In the wake of the Charlie Hebdo attacks in Paris and the rise of ISIS, lawmakers and policy experts on Tuesday discussed whether social media sites should be held responsible when terrorists use them. Texas Republican Ted Poe, chairman of the House Subcommittee on Terrorism, Nonproliferation, and Trade, compared allowing groups like ISIS to post on social media to "letting our enemies take out an ad in the New York Times during World War II." Poe questioned whether sites like Twitter should be legally responsible for tweets that incite violence, spread the demands of terrorist organizations or try to recruit people to extremist causes. Mark Wallace, chief executive officer of the Counter Extremism Project, suggested that Twitter set up a tiered system where unverified accounts are subject to closer scrutiny.

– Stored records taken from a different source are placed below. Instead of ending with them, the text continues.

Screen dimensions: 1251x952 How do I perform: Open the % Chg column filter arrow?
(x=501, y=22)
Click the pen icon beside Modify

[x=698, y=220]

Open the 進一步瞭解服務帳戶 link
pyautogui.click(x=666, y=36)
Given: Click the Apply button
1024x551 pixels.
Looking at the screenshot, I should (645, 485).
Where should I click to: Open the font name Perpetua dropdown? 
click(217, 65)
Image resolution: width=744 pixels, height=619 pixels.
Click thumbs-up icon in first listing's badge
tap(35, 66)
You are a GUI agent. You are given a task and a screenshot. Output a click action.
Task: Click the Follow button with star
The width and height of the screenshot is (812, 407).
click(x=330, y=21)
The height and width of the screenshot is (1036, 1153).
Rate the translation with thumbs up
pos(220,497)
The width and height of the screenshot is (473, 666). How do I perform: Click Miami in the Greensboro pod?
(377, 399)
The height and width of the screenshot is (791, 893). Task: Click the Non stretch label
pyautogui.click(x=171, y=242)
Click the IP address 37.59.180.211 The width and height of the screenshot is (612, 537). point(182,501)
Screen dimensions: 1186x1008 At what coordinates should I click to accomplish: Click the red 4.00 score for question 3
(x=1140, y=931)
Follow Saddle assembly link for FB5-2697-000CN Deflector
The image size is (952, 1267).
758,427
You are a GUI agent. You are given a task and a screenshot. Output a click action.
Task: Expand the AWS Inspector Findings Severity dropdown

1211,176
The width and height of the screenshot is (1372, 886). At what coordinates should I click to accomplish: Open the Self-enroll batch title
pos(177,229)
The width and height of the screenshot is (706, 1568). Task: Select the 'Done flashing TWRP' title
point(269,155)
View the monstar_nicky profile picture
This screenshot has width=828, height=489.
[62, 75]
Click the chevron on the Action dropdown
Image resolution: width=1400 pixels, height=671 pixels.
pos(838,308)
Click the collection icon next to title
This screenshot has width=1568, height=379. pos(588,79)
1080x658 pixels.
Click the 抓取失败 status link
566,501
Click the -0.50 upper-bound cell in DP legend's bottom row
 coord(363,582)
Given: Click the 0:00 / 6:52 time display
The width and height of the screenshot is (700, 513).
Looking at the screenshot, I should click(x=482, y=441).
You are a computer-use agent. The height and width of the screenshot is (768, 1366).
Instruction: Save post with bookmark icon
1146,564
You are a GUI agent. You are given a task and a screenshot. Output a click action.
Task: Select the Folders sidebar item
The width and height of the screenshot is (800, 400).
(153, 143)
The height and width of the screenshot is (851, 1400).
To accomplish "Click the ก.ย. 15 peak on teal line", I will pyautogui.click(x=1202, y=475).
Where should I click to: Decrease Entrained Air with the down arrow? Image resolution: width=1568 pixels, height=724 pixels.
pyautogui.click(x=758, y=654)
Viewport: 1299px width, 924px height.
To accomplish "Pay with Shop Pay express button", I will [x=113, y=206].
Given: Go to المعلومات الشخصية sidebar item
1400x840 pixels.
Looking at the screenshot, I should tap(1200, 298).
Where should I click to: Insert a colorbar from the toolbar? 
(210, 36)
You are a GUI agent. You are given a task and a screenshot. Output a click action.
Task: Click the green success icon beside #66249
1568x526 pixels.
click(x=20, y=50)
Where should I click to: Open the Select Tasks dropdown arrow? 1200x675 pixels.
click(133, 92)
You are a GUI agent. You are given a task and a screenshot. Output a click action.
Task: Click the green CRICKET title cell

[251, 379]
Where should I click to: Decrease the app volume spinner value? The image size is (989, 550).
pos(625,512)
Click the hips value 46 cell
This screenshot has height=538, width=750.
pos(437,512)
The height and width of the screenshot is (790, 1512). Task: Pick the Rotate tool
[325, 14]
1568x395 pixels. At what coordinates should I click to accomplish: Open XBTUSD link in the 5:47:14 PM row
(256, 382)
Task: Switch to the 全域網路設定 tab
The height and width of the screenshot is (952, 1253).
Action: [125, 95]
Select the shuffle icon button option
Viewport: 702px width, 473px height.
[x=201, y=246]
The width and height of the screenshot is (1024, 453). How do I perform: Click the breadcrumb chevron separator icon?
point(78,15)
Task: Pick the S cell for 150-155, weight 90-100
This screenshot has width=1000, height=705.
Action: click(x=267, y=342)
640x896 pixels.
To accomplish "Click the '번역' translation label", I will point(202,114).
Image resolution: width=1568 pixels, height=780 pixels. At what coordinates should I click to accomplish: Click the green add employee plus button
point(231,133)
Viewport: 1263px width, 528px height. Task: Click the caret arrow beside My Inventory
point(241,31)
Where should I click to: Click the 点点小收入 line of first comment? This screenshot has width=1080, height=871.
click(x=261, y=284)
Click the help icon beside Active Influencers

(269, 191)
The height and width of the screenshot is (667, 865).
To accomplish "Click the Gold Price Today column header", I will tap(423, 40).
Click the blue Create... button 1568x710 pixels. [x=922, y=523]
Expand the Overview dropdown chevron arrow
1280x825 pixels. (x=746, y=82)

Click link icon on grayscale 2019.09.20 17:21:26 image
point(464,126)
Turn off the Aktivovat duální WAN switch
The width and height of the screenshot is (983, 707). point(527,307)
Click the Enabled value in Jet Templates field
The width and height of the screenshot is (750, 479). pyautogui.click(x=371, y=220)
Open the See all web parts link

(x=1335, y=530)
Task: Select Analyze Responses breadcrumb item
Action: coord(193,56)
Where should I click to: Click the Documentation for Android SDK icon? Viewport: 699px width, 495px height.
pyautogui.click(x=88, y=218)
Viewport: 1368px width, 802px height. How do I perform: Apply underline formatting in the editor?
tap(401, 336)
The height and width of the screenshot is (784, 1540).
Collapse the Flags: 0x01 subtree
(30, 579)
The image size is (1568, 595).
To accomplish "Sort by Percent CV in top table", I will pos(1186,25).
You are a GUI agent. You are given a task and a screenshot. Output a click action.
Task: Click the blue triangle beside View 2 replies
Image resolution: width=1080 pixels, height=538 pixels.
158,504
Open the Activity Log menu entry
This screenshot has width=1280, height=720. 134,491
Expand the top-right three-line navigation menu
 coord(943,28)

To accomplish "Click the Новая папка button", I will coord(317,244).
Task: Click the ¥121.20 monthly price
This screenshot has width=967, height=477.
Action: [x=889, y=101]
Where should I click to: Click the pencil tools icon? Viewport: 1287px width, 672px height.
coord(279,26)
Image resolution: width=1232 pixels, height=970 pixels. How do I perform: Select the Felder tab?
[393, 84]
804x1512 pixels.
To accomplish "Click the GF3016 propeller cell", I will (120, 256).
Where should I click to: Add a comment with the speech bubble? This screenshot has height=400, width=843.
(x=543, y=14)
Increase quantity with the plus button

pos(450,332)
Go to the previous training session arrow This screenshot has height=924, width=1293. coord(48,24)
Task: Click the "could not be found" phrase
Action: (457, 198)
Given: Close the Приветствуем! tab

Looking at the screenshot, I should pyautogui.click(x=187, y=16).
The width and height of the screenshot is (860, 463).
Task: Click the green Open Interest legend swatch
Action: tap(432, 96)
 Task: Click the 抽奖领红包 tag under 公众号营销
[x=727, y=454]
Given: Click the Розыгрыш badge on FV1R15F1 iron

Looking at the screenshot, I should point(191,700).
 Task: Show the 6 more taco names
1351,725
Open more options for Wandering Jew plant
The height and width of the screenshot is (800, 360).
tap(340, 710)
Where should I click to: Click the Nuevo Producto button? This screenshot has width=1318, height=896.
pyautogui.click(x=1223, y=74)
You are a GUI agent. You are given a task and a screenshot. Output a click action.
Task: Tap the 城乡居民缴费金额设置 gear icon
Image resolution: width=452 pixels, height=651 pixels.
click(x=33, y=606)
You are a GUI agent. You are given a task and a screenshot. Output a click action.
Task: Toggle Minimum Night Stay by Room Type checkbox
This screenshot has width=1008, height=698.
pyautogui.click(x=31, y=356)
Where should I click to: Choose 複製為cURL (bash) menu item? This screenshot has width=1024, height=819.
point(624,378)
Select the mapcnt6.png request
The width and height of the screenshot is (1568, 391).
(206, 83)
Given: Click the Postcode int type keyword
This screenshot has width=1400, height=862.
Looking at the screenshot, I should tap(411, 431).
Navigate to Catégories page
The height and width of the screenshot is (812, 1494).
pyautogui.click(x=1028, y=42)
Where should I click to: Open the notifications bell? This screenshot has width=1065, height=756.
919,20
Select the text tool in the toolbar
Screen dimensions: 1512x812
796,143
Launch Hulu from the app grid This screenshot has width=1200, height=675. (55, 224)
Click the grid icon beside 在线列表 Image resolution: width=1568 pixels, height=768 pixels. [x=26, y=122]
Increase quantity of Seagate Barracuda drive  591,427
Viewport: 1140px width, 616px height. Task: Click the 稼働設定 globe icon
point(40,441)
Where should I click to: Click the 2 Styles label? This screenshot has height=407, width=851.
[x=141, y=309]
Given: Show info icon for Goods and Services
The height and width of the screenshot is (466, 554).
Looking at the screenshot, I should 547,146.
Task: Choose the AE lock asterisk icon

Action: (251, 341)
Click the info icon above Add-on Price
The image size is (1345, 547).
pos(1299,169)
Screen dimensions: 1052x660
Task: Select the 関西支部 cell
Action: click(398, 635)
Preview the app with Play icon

During the fall of 2014, there were at least 45,000 Twitter accounts used by ISIS supporters, said J.M. Berger, non-resident fellow with the Brookings Institution, citing his own research. He suggested that Twitter and other social media sites do more to permanently ban users who support terrorism. "The question is, 'Who is going to make the determination of where the line is drawn?" asked Rebecca MacKinnon of the New America Foundation. She said that overly broad anti-terror laws could help governments crack down on journalists and bloggers who post sensitive things online and could make social media companies "play it safe" by automatically banning politically controversial material.